The PPP marginalized Rodney

Dear Editor
Mr Donald Ramotar has recently returned to the theme of the WPA’s betrayal of Walter Rodney because of its alliance with the PNC in the APNU partnership. Mr Ramotar and the PPP are being hypocritical. The truth of the matter is that it was the PPP that betrayed Rodney even when he was alive. The PPP never wanted to get close to Rodney and sought to confine him to the Black communities. They saw him as a troublemaker. Many PPP members were thrown out of the PPP because of their association with Rodney. The marginalization of Rodney has continued since the PPP came to power in 1992; it has done very little to advance Rodney’s ideas in the mainstream of Guyanese politics and society.When Walter Rodney returned to Guyana in 1974 he joined the WPA. He was an ardent advocate of a broad alliance similar to what we have now in the form of the APNU. He wanted a close relationship with the PPP.
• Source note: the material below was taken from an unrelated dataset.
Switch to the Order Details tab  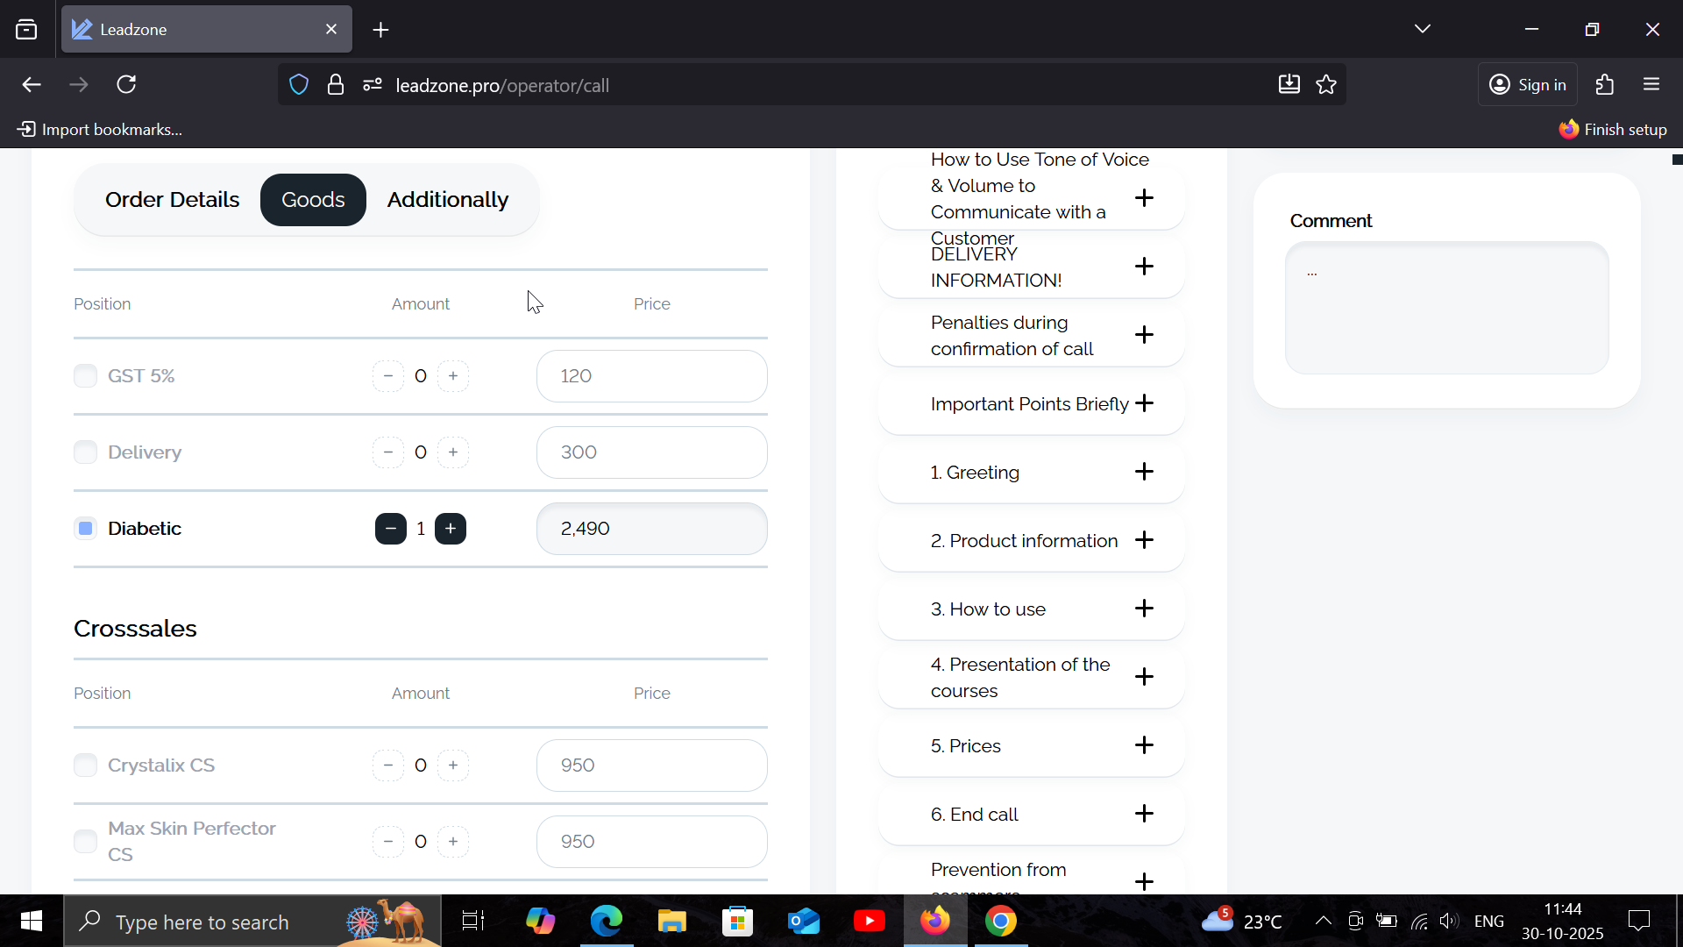tap(172, 200)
Towards this end he began visiting communities across the country. Alas, the PPP urged  the WPA and Rodney not to go into Indian communities but to concentrate on the African areas. They were trying to keep Dr Rodney from going into Indian Guyanese communities.Out of respect for their friendship with the PPP, Dr Rodney and the WPA went into Indian Guyanese communities only when they were invited. And much to the PPP’s disappointment they were invited on numerous occasions. For example, Dr Rodney played a pivotal role in the Arnold Rampersaud case, a case that involved a PPP Correntyne activist,  Arnold Rampersaud, who was charged for murder of an African policeman. Rodney, Eusi Kwayana, Moses Bhagwan and other WPA leaders played a pivotal role in bringing that case to the forefront and ensuring Rampersaud got justice.
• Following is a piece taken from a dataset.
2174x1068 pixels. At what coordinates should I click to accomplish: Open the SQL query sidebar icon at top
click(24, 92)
In 1979 when Rodney was leading a civil rebellion on the streets of Guyana the PPP described his activism as adventurism. The WPA invited the PPP to speak at the massive public meetings they were holding around the country at that time. But none of the top PPP leaders attended; they stayed far away from Rodney. The only PPP leader who spoke at those meetings was Moses Nagamootoo .

When Dr Jagan was asked at  Howard University in 1979 about Rodney and the WPA he described them as “a group of Black intellectuals” who were attracting disaffected Black people. Here we see a minimizing of Rodney’s role in Guyana by framing him as an obscure Black leader. After Rodney’s  murder  in 1980 the PPP mocked Rodney at public meetings. They told the meetings that Walter Rodney promised Guyanese a  Christmas present but all they got was “his body on a platter.”

Under pressure to mount an investigation into Rodney’s murder, the PPP in 2005 introduced a motion to that effect in the National Assembly. The PNC and the WPA voted for it. But lo and behold the PPP abstained on its own motion because the word “assassination” was not included. In its 19 years in office the PPP has not seen it fit to use Rodney’s books in our schools, in particular his two books Lakshmi out of India and Kofi Baadu out of Africa, which were written specially to sensitize our children to our racial diversity.